The Goodyear F2G Corsair, often referred to as the "Super Corsair", is a development by the Goodyear Aircraft Company of the Vought F4U Corsair fighter aircraft. The F2G was intended as a low-altitude interceptor and was equipped with a 28-cylinder, four-row Pratt & Whitney R-4360 air-cooled radial engine.

Such a fighter was first conceived in 1939, when Pratt & Whitney first proposed the immense, 3,000 hp (2,200 kW) R-4360, and design work began in early 1944.

Design and development

Using experience gained building the F4U-1 under license – a variant known as the FG-1 – in early 1944, Goodyear modified a standard Corsair airframe to take advantage of the 50% increase in take-off power provided by the R-4360 engine. Known as the XF2G-1, the aircraft also featured a new all-round vision bubble-type canopy.

* [INSTRUCTION 1]
Copy out the rows word for word, covering the stretch from the line containing "Image resolution: width=724" through the end of the rows, and leave the pictures out of your copy.

Entries on target coordinates:
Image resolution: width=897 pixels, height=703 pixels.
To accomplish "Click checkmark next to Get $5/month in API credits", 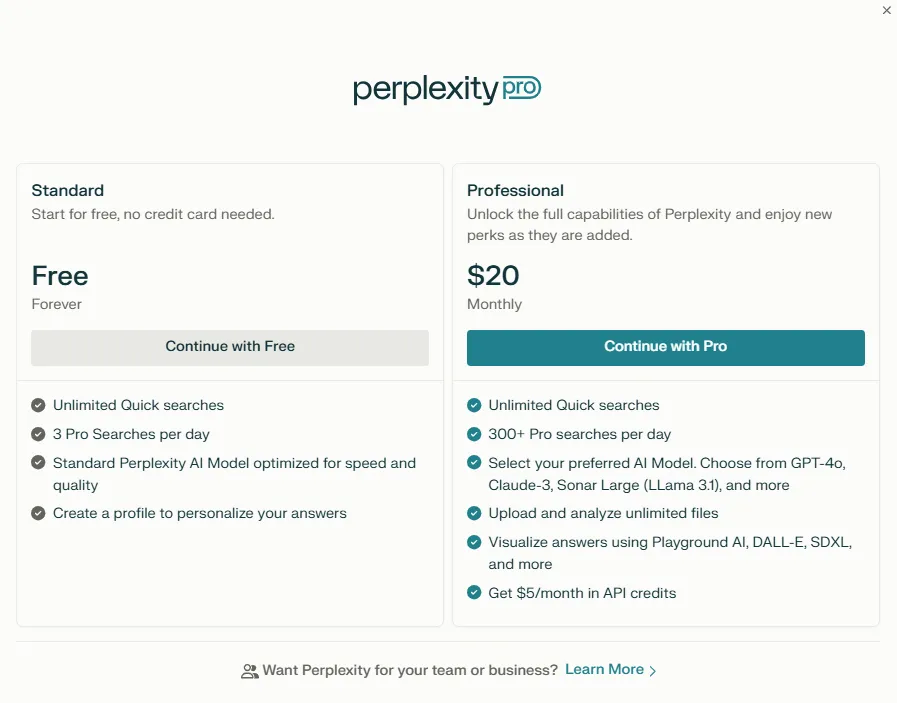I will (474, 593).
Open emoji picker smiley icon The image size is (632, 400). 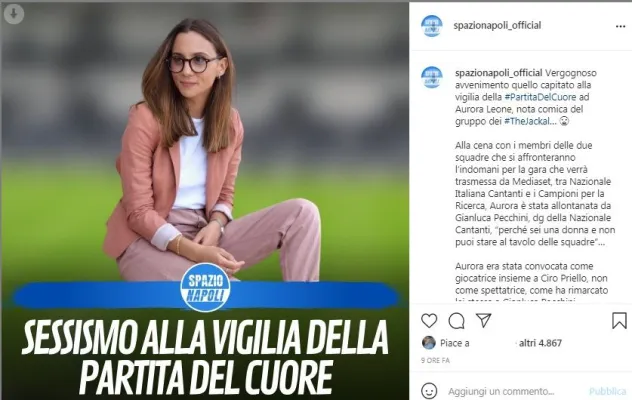429,391
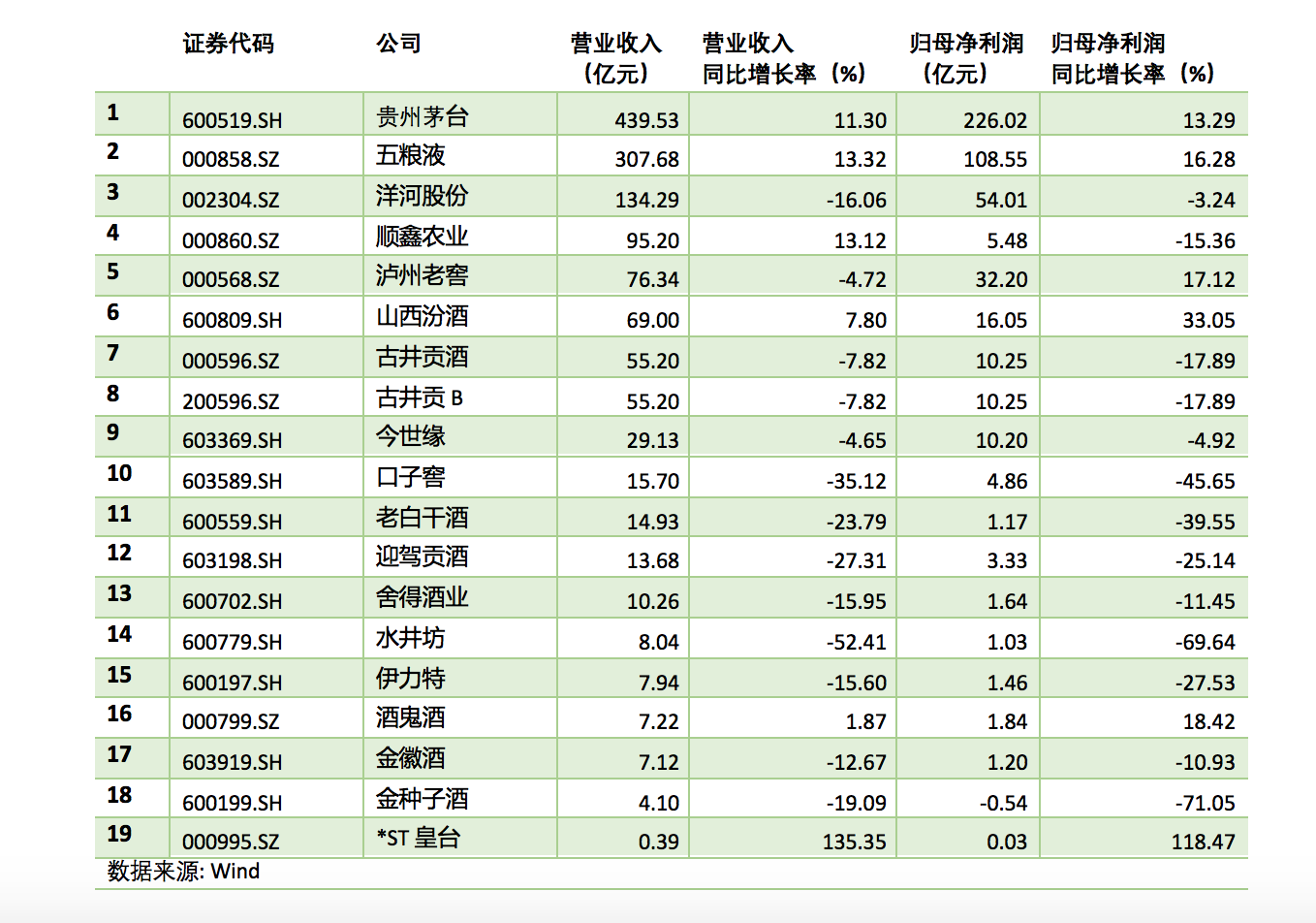1316x923 pixels.
Task: Select the *ST 皇台 company cell
Action: [417, 840]
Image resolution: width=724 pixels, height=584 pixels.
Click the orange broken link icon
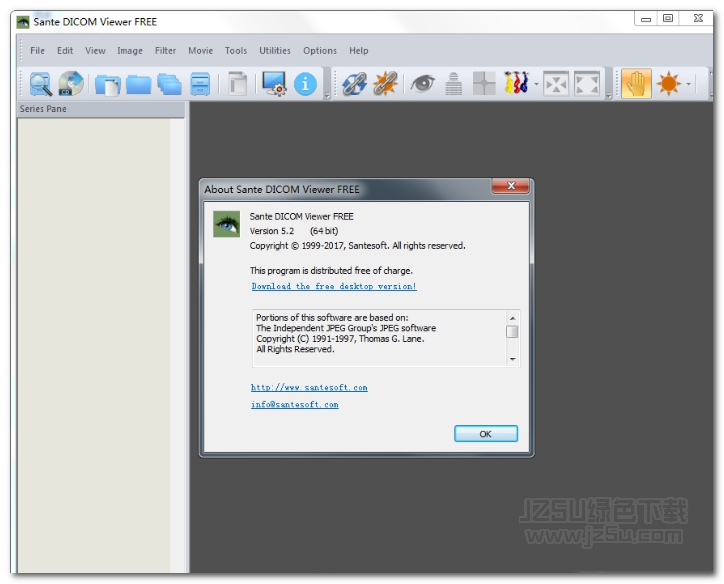[x=385, y=84]
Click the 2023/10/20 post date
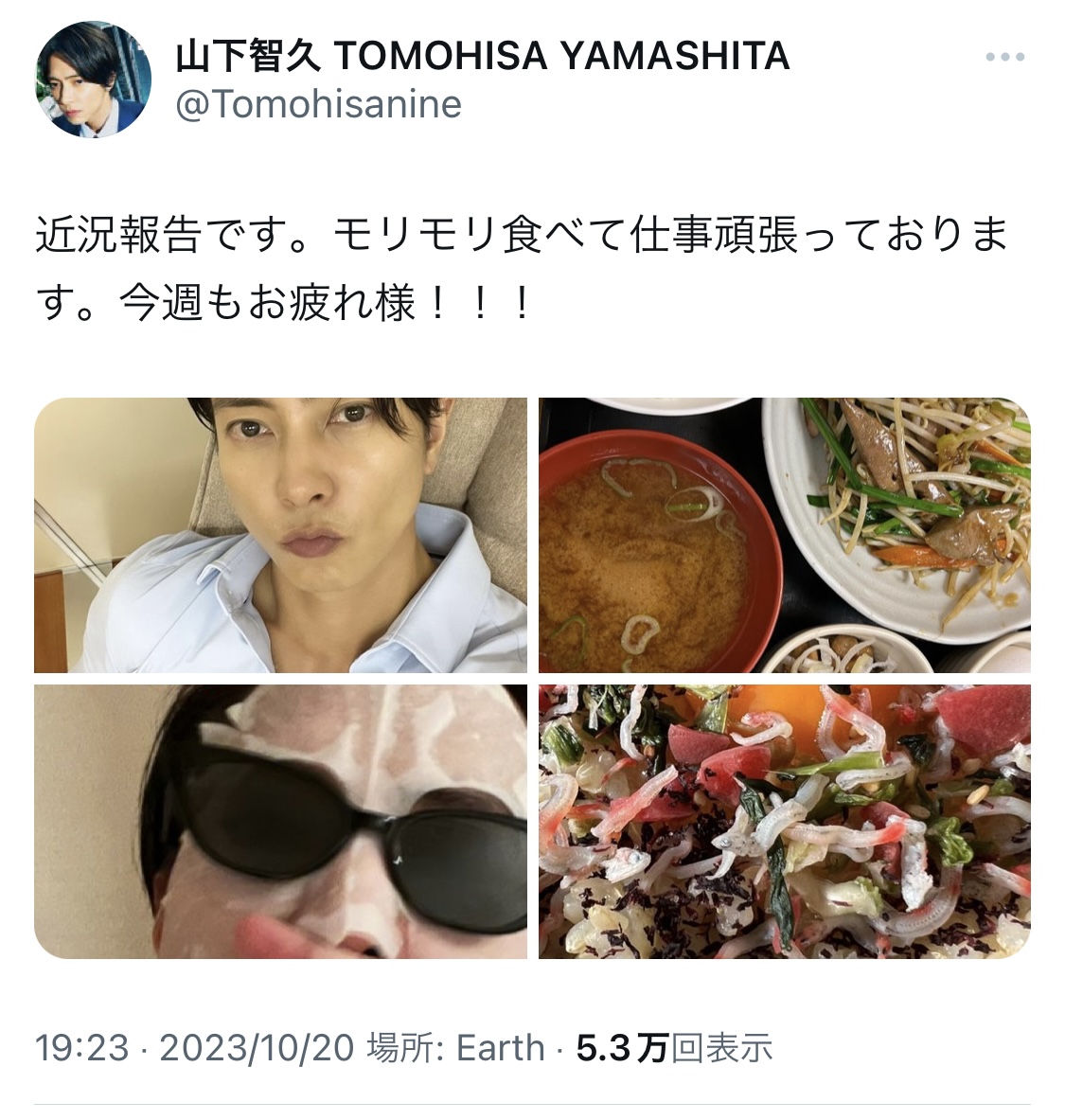The width and height of the screenshot is (1065, 1120). (x=257, y=1048)
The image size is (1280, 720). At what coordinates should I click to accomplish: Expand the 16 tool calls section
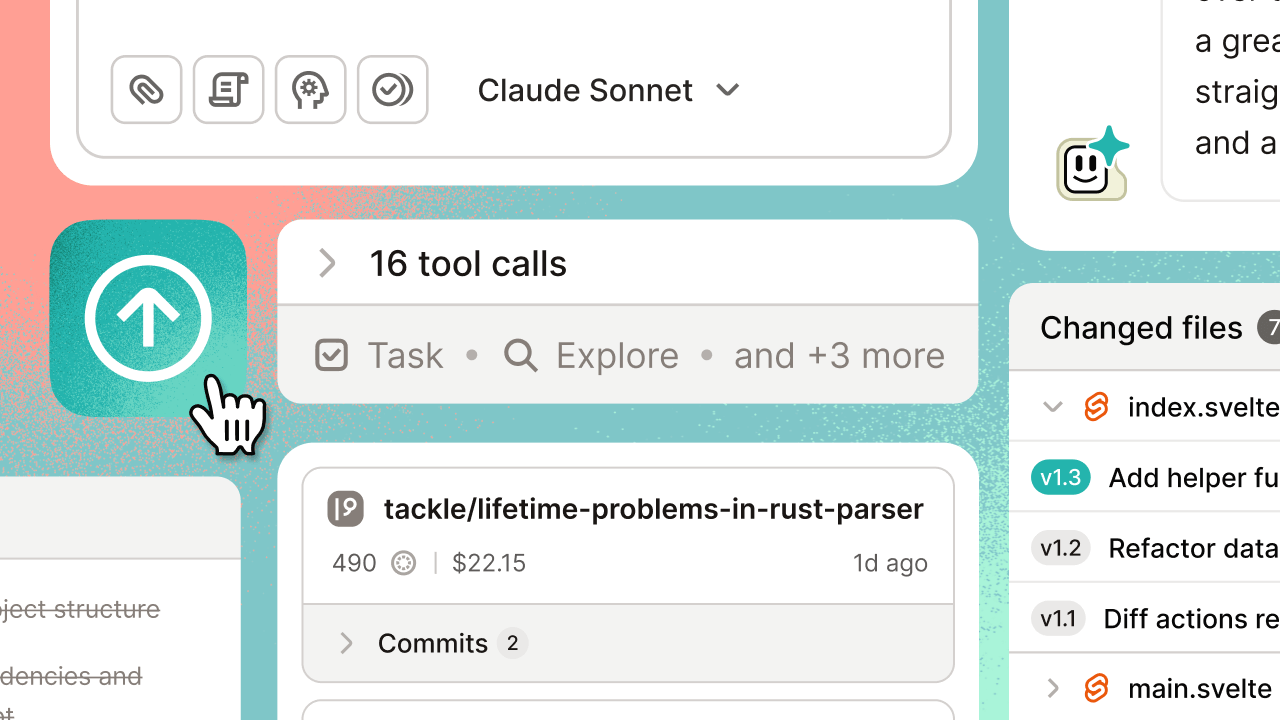pos(327,264)
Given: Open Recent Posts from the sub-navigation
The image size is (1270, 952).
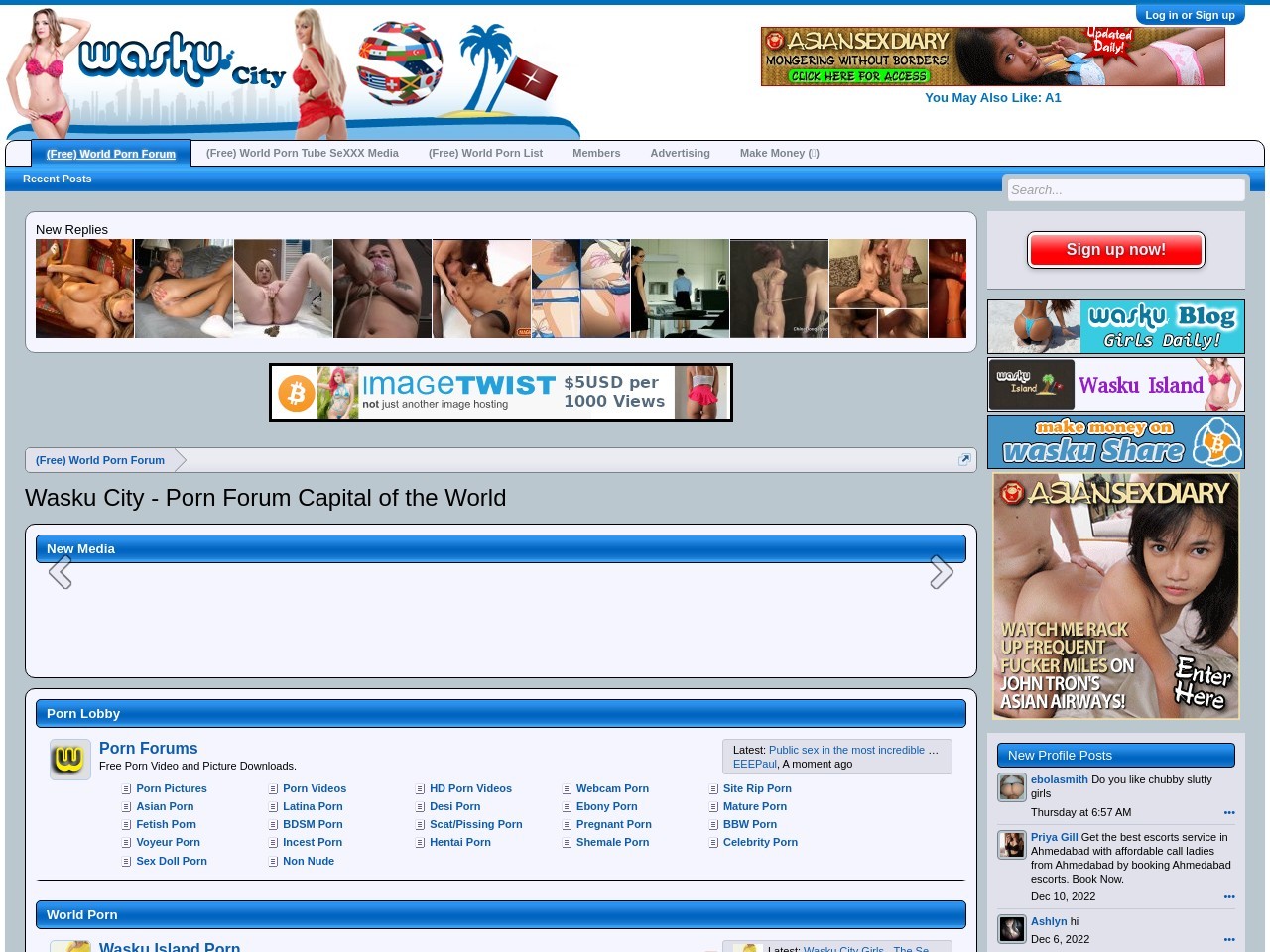Looking at the screenshot, I should click(57, 178).
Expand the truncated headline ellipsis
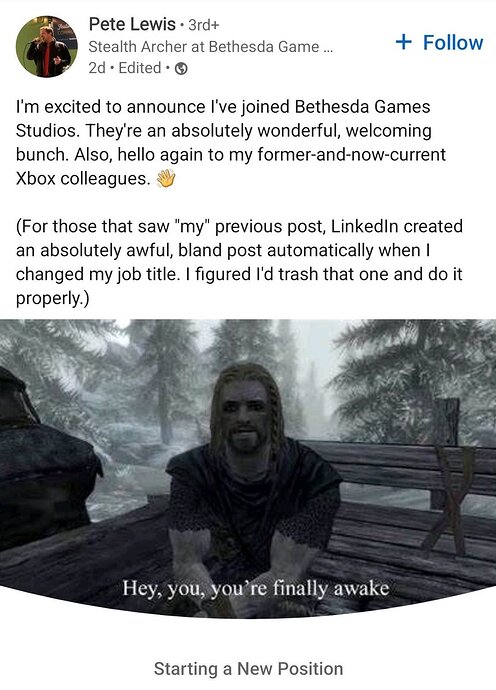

* [INSTRUCTION 2]
Extend the passage on the Goodyear F2G Corsair, picking up from the point where it stops.

* [FINAL RESULT 1]
Image resolution: width=724 pixels, height=584 pixels.
Click the orange broken link icon
[x=385, y=84]
Click the 2023/10/20 post date
The width and height of the screenshot is (1065, 1120). (x=257, y=1048)
The image size is (1280, 720). At what coordinates should I click to accomplish: Expand the 16 tool calls section
pos(327,264)
Given: Open Recent Posts from the sub-navigation
The image size is (1270, 952).
Looking at the screenshot, I should click(57, 178).
Expand the truncated headline ellipsis

* [FINAL RESULT 2]
A land-based variant, with manually-folding wings, was to be known as the F2G-1, while a carrier version with hydraulically-folding wings and arrestor hook was to be called the F2G-2. In March 1944, Goodyear was awarded a contract to deliver 418 F2G-1 and 10 F2G-2 aircraft.

Armament was to include four or six wing-mounted 0.5-inch (12.7 mm) machine guns and eight 5-inch (127 mm) rockets or two 1,000 or 1,600 lb (450 or 725 kg) bombs. The internal fuel capacity of the F2G was increased greatly over that of the F4U, and provisions were also made for two droptanks.

However, post-production testing revealed deficiencies in lateral control and insufficient speed, which were bars to further development of the design. In addition, the Grumman F8F Bearcat – a rival design that had also entered production – had performance comparable to the F2G, even though it was powered with the same engine as the original F4U. By the end of the war in August 1945, when only 10 aircraft (five examples of each variant) had been completed, further production of the F2G was canceled.

Variants
XF2G-1: prototype.  One converted from a standard FG-1 Corsair.

F2G-1: land-based variant, 418 ordered, five built, order cancelled.

F2G-2: carrier-based variant, 10 ordered, five built, order cancelled.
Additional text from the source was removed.